:: Passage given ::
Svetlana Gannushkina is a brave human rights defender from Moscow, who for years defied injustice, violence and human rights violations. She also speaks out against the ongoing war in Ukraine.
The RAW in WAR Nominations Committee for the 2022 Anna Politkovskaya Award is deeply humbled by the selfless and determined persistence with which Svetlana Gannushkina stands up for humanity amidst grave human rights violations, committed, as we speak, across Ukraine and the brutal repression to silence dissent and opposition to the war, waged by the Russian authorities.
On announcing the winners of the 2022 Anna Politkovskaya Award, Belarusian writer and Nobel Prize laureate, Svetlana Alexievich, 2018 Anna Politkovskaya Award winner and a member of the 2022 Award Nominations Committee, said:
“We all thought that what Anya Politkovskaya did was already history, it was over. No one would ever need to make that kind of sacrifice again. But now we are living at a time when everything that Politkovskaya wrote about is once again part of our lives. And again, there are wonderful women who have the courage to stand up to it. We have chosen just two of them today – Svetlana Gannushkina and Tetiana Sokolova. Svetlana Gannushkina is someone who has dedicated her whole life to saving people. Recently, on her 80th birthday, she stood in the square once again to say, ‘No to the war in Ukraine and yes to freedom in Russia’. She was arrested, but not charged with a criminal offence, as is now the custom in Russia, probably only because even the current Putin regime is ashamed of putting our conscience behind bars.

:: What is asked ::
- 1) In the passage about Svetlana Gannushkina, reproduce word for word the part that opens with the words containing "Svetlana Gannushkina is a" and closes with "war in Ukraine.".
- 2) Carry on the passage about Svetlana Gannushkina, picking up right after its final sentence.

:: Data records ::

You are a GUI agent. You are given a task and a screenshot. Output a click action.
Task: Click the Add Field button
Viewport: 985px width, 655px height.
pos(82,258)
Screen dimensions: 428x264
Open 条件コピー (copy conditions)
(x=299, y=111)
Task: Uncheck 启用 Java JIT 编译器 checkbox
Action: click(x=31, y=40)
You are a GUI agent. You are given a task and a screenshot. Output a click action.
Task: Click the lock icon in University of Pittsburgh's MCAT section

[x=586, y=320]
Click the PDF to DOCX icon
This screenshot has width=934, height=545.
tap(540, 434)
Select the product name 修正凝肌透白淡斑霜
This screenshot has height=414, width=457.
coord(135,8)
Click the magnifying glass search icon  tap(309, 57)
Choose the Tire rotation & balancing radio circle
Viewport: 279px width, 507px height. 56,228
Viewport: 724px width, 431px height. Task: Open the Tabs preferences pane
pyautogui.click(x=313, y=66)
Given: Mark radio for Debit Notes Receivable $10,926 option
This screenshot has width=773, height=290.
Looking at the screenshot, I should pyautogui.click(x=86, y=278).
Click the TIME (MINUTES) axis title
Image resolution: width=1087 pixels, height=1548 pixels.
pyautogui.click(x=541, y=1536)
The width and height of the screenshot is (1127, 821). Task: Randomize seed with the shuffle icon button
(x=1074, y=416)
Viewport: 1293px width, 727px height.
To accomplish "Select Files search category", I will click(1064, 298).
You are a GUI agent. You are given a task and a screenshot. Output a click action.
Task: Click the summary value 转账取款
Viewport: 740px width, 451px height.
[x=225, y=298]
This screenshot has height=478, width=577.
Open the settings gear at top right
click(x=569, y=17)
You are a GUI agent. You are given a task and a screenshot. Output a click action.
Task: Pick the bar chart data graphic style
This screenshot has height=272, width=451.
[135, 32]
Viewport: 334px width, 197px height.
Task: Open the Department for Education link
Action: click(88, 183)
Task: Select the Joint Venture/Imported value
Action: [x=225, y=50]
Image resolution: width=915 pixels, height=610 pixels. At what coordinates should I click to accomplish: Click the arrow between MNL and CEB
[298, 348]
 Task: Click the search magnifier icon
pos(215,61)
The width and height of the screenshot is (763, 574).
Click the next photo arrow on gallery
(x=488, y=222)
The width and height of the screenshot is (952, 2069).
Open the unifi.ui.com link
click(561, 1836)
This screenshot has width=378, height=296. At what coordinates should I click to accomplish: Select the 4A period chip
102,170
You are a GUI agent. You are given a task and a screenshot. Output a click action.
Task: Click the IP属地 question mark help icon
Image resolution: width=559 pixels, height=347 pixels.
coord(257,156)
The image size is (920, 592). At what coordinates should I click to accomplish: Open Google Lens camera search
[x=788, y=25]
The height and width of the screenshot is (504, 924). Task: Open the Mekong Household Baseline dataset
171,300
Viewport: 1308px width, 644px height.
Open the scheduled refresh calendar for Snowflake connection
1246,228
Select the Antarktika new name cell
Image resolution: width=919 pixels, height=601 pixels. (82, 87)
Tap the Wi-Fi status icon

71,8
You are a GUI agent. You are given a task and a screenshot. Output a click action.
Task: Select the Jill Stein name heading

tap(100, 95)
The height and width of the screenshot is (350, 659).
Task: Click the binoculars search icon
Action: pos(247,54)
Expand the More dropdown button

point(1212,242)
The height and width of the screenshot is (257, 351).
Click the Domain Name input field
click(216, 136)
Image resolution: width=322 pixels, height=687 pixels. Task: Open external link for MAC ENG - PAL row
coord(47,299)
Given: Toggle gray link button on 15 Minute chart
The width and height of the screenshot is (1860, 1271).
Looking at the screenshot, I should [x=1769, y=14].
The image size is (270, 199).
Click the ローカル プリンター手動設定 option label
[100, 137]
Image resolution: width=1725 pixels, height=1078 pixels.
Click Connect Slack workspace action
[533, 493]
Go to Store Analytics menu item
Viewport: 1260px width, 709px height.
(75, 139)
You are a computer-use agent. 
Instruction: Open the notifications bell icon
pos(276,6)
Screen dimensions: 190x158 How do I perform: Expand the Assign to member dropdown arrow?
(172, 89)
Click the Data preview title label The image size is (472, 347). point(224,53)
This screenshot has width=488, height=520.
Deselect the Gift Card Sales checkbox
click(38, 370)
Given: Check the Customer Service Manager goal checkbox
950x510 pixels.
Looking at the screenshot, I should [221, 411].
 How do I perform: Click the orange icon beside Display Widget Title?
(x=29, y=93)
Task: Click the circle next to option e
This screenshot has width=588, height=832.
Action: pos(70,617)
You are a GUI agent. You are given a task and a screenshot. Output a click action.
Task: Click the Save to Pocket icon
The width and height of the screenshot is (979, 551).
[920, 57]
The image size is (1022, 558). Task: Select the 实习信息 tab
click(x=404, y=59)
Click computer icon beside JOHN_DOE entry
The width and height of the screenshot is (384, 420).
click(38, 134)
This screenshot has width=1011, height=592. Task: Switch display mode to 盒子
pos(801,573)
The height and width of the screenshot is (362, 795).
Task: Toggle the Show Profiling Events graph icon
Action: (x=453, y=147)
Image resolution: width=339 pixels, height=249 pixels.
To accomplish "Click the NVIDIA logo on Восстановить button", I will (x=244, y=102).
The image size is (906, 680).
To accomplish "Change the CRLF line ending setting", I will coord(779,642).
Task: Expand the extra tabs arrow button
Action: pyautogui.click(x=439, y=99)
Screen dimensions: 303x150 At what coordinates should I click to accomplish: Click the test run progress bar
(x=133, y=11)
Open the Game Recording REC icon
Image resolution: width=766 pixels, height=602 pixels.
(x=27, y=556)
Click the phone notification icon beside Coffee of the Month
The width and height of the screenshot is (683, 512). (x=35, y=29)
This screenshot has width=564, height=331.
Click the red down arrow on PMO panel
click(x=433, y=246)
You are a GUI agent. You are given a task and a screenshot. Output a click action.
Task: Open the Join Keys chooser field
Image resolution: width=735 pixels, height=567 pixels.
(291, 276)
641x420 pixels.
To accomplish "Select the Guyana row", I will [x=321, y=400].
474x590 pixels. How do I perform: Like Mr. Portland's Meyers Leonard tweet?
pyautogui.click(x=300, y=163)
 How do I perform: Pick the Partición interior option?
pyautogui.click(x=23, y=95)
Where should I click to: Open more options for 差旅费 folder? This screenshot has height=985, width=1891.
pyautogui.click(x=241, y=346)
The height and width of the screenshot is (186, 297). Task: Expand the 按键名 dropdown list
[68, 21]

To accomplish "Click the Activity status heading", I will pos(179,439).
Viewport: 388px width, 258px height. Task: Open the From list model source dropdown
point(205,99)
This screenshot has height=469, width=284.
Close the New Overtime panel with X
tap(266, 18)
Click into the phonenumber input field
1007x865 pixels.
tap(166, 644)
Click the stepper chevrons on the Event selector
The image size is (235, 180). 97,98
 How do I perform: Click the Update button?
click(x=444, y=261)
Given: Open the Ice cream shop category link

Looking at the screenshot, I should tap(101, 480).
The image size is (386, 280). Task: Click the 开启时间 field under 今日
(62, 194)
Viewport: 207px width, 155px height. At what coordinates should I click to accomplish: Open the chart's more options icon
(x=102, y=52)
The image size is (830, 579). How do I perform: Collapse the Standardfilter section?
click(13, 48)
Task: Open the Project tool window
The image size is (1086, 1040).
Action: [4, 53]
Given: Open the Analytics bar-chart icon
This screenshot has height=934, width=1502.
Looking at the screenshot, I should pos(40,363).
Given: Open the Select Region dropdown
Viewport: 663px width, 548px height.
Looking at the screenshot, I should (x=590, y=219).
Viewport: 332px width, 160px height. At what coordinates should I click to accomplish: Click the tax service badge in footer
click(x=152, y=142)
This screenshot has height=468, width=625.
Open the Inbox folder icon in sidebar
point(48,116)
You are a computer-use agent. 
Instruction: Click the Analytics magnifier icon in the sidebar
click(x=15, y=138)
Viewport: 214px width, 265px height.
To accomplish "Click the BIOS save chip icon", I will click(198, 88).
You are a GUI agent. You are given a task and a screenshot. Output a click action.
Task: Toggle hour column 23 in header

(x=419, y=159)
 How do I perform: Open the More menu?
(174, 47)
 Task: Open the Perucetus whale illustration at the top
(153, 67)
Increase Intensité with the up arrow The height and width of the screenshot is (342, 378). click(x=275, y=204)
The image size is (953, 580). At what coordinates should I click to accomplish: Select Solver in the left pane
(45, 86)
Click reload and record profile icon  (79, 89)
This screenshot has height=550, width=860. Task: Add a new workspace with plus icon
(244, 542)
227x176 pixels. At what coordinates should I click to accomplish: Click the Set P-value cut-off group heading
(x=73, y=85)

:: Written answers ::
- 1)
Svetlana Gannushkina is a brave human rights defender from Moscow, who for years defied injustice, violence and human rights violations. She also speaks out against the ongoing war in Ukraine.

- 2)
Svetlana Gannushkina, one of the most respected human rights defenders in Russia, whose life has been threatened many times over the years, stood up against the war in Ukraine from the very first day. On her 80th birthday in March 2022, she demonstrated against the war on Red Square in Moscow, an act for which she was arbitrarily detained, charged for attending an anti-war protest and later found guilty of violations of the law on public assemblies. She is a member of the Board of Memorial Society and is also the founder of Civic Assistance Committee – both organizations were branded as “foreign agents” in Russia and “Memorial” was closed down at the end of 2021. Svetlana Gannushkina has bravely worked in all wars and armed conflicts in the post-Soviet space – from Nagorno-Karabakh conflict, between Azerbaijan and Armenia, through the two Chechen wars and is now continuing to support the refugees from the war in Ukraine and to speak up against the war, while risking imprisonment and persecution by the Russian government. Svetlana Gannushkina was a close colleague of Anna Politkovskaya and they often worked together during the war in Chechnya.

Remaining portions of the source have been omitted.